El almuerzo lo prepara él, pero cuenta que se lo llevan sus fieles, señoras que vienen del sector oriente y lo siguen hace tiempo. "A veces, la congelo. Es para que me dure más", cuenta.
Antes del anochecer, el monje solitario se recluye nuevamente en la capilla, donde tras el rezo de las vísperas (la oración de la tarde) se arrodilla y posa su frente sobre el suelo. "Es en señal de adoración y gratitud", explica. Y aunque en esa posición Agustín permanece durante más de media hora, él lo describe como un "reposo". No le duelen las rodillas o, al menos no se da cuenta, porque la meditación es concentración.

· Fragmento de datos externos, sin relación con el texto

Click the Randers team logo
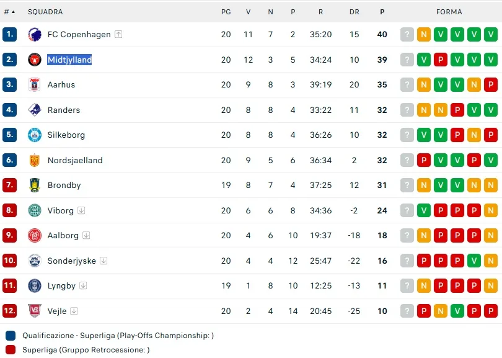 coord(34,110)
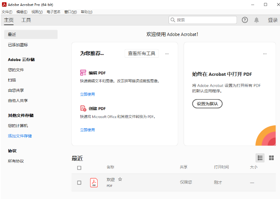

Este ritmo de vida se lo ha ido forjando él mismo. "Fue surgiendo en la medida que comencé a vivir esto. Aún hoy está en movimiento, en crecimiento", dice.
La vida de ermitaño comenzó a atraerle a los 20 años, cuando estudiaba Filosofía en la Universidad de Chile en los 80. Con unos amigos participó de retiros en el Monasterio de los Trapenses, en ese tiempo, en La Dehesa "Eso me impulsó a ser sacerdote", recuerda.
En sus estudios de seminarista en Alemania conoció la rama de monjes Padres de la Adoración. Pero fue después de cinco años de regresar a Chile, ordenarse y dedicarse a las labores comunes de un sacerdote, que pudo comenzar a realizar su gran sueño: llevar una vida de adoración.